Naturally, the proposals are causing all sorts of controversy in Japan. Prime Minister Taro Aso said on Monday evening that "We are not at all at the stage of considering such an idea", while Chief Cabinet Secretary Takeo Kawamura warned that if the government prints money, it could lead to inflation and weaken the yen against other major currencies. BOJ Gov.
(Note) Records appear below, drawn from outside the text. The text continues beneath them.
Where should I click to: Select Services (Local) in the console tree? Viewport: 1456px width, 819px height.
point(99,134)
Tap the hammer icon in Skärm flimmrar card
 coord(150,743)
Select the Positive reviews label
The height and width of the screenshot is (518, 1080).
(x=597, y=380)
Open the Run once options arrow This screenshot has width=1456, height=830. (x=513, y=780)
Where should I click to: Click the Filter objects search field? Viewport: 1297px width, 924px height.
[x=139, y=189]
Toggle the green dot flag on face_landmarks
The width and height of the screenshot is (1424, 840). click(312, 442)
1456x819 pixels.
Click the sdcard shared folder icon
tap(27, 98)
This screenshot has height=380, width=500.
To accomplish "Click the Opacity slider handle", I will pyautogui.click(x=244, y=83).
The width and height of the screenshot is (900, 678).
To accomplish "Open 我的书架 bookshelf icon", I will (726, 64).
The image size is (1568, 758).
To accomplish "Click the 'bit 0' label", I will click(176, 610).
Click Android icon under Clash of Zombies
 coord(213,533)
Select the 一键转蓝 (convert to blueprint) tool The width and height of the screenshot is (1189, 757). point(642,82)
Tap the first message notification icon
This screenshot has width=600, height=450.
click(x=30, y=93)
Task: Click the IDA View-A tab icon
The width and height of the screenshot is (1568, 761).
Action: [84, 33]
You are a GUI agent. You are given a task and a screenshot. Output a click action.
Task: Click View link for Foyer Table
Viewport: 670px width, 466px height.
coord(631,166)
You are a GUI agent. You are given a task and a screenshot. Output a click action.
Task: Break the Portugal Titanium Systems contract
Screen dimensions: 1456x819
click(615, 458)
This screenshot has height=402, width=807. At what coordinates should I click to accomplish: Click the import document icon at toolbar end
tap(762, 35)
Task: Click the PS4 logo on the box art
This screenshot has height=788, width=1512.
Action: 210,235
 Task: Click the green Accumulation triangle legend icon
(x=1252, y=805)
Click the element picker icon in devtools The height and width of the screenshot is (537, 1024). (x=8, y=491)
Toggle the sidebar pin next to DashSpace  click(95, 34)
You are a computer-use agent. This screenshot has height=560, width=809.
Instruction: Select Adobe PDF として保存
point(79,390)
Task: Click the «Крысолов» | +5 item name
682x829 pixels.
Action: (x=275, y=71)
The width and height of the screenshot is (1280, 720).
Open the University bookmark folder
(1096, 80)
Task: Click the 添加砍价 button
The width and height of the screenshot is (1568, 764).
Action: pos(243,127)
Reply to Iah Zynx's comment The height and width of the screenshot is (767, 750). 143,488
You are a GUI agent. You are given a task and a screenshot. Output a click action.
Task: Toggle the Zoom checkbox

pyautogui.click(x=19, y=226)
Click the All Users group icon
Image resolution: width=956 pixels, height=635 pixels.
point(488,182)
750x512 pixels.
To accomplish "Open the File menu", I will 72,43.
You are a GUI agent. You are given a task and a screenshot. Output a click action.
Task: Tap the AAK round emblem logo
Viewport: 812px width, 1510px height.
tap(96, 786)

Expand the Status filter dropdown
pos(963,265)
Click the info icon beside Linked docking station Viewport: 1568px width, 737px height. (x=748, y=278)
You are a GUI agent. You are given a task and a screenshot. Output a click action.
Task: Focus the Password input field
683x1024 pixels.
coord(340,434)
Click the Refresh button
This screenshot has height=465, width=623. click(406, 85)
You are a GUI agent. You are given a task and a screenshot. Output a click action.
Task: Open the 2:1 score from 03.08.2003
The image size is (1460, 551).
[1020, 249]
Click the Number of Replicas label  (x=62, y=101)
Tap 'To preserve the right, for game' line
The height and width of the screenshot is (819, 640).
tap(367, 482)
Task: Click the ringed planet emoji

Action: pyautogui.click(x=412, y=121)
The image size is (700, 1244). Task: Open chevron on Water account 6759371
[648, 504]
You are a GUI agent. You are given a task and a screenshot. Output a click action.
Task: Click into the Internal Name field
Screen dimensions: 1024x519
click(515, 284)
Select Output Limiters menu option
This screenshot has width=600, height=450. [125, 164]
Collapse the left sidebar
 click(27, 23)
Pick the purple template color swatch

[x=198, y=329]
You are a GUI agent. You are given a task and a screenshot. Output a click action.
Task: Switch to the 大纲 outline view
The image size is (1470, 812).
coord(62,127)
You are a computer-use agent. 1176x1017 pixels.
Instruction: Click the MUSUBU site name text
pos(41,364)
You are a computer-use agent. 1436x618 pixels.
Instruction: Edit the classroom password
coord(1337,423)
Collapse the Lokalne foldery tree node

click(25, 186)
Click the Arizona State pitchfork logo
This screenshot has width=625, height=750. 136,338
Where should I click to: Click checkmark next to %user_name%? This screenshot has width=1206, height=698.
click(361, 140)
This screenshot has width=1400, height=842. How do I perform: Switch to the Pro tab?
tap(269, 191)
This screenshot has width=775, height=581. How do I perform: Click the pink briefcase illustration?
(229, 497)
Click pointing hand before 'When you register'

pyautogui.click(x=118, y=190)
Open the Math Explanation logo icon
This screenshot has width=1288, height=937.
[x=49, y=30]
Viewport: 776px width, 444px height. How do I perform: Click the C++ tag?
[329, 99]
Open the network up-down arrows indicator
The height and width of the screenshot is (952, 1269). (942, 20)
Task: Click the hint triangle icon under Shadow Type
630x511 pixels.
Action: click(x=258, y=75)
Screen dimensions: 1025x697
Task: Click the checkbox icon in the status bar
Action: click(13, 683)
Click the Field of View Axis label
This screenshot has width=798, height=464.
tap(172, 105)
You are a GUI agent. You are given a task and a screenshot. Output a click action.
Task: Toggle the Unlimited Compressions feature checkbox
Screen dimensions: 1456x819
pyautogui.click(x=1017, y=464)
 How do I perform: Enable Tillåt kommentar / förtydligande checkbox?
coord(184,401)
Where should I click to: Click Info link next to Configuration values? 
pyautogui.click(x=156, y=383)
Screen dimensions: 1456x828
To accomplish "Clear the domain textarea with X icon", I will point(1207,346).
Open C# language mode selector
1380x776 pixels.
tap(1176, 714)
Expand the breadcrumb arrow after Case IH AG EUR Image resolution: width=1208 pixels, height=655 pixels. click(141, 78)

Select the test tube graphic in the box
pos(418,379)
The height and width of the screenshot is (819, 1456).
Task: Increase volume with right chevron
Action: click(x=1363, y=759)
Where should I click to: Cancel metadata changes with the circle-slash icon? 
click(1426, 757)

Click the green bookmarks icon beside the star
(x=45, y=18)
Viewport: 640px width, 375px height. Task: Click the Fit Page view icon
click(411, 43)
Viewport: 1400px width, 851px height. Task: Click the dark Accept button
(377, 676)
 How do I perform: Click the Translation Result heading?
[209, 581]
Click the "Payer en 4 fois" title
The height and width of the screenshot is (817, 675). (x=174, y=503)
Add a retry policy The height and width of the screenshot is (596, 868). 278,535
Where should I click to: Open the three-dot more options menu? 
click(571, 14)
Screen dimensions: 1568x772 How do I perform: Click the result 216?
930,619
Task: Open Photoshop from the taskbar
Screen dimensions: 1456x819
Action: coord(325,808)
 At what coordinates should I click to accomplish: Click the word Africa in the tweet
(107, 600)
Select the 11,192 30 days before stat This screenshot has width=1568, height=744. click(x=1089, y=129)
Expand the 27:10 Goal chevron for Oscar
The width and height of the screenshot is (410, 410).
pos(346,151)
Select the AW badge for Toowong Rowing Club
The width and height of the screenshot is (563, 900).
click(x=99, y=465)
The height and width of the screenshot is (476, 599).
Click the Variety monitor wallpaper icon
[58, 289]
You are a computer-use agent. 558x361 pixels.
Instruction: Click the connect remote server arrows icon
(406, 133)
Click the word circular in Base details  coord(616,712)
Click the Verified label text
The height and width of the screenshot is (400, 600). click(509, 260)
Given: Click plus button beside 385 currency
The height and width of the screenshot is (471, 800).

Masaaki Shirakawa was also pretty critical of the proposal, saying it could "cause great damage" to the central bank's balance sheet and monetary policy as well as market confidence in the yen.

"The plan would require very careful consideration because it could result in jumps in Japan's long-term interest rates, with market participants losing trust in the government's commitment to repaying its debts," Shirakawa said.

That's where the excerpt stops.